D'autre part, Jérôme Cahuzac est également mis en examen pour " blanchiment de perception par un membre d'une profession médicale d'avantages procurés par une entreprise dont les services ou les produits sont pris en charge par la sécurité sociale ".

Philippe Péninque et Marine Le Pen 

Les aveux de Jérôme Cahuzac ont provoqué un séisme politique tel que l'ensemble de l'opposition appelle au remaniement du gouvernement. François Hollande a réagi mercredi 3 avril lors d'une intervention télévisée pour condamner les mensonges de son ancien ministre. Le président de la République a également annoncé une série de mesures pour "moraliser" la vie publique et responsabiliser les acteurs de la vie politique.

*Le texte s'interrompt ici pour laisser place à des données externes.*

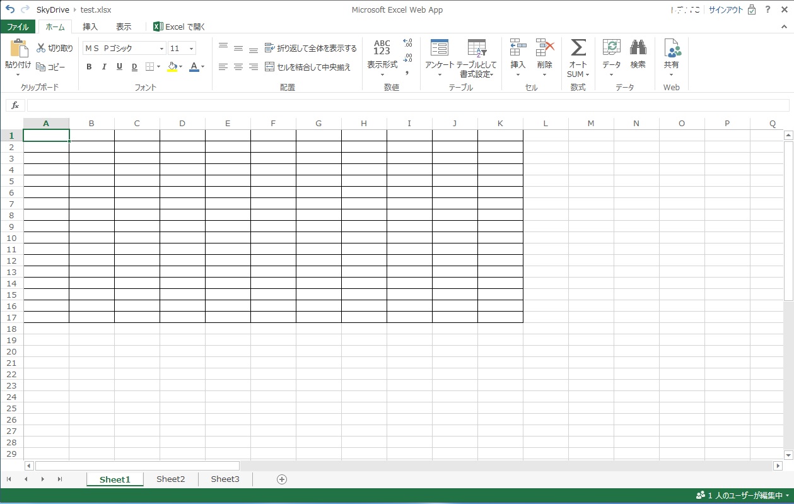Click the Cut (切り取り) scissors icon
The width and height of the screenshot is (794, 504).
click(x=41, y=48)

Si la droite attend des explications de la part de François Hollande, le Front National appelle le chef de l'Etat à dissoudre l'Assemblée nationale. Mais la présidente du parti d'extrême droite est elle-même atteinte par le scandale : Le Monde a en effet révélé que la personne qui aurait ouvert le compte en banque en Suisse de Jérôme Cahuzac est un proche de Marine de Pen, Philippe Péninque, ancien membre du GUD, une organisation étudiante d'extrême droite. Cet ancien avocat, spécialisé dans les montages fiscaux, entretiendrait des relations amicales avec Jérôme Cahuzac, tout autant qu'avec Marine le Pen. La présidente du FN affirme quant à elle n'avoir appris l'existence de ce compte en Suisse que lorsque Philippe Péninque lui en a parlé, le jour des aveux publics de Jérôme Cahuzac. La relation entretenue par Jérôme Cahuzac avec Philippe Péninque attire malgré tout l'attention des médias. Les deux hommes se seraient rencontrés grâce à un autre avocat, Me Emié, ancien du GUD également, qui a épousé Dorothée la cousine de Patricia Cahuzac.

Jérôme Cahuzac a-t-il tenté de dissimuler 15 millions d'euros ?

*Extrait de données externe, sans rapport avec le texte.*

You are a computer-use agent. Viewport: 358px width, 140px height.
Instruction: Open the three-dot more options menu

Après être passé aux aveux, l'ancien ministre a immédiatement affirmé que son compte en Suisse était crédité de 600 000 euros. Son avocat, Me Jean Veil a reconnu la fraude fiscale, mais pour un montant estimé à 30 000 euros. Selon plusieurs spécialistes du droit fiscal, les chiffres avancés par la défense de Jérôme Cahuzac sont peu crédibles. Ainci, Antoine Peillon avance qu'"il y a beaucoup de frais sur ces opérations", "un tel montage pour dissimuler un montant pareil ne fait aucun sens".

Les médias suisses ont d'ailleurs révélé, invoquant des "informations bancaires", que Jérôme Cahuzac aurait tenté de dissimuler 15 millions d'euros d'actifs dans un établissement bancaire suisse. Si l'information se confirme, elle viendrait conforter les dires de Mediapart, qui avait fait mention d'un montant similaire. Par ailleurs, toujours selon les médias suisses, l'ancien ministre aurait menti à la banque suisse Julius Baer, en fournissant à l'établissement un certificat fiscal falsifié, afin de transférer ses fonds à Singapour sans que la banque ne puisse se douter que l'argent de son compte n'avait pas été déclaré au fisc français.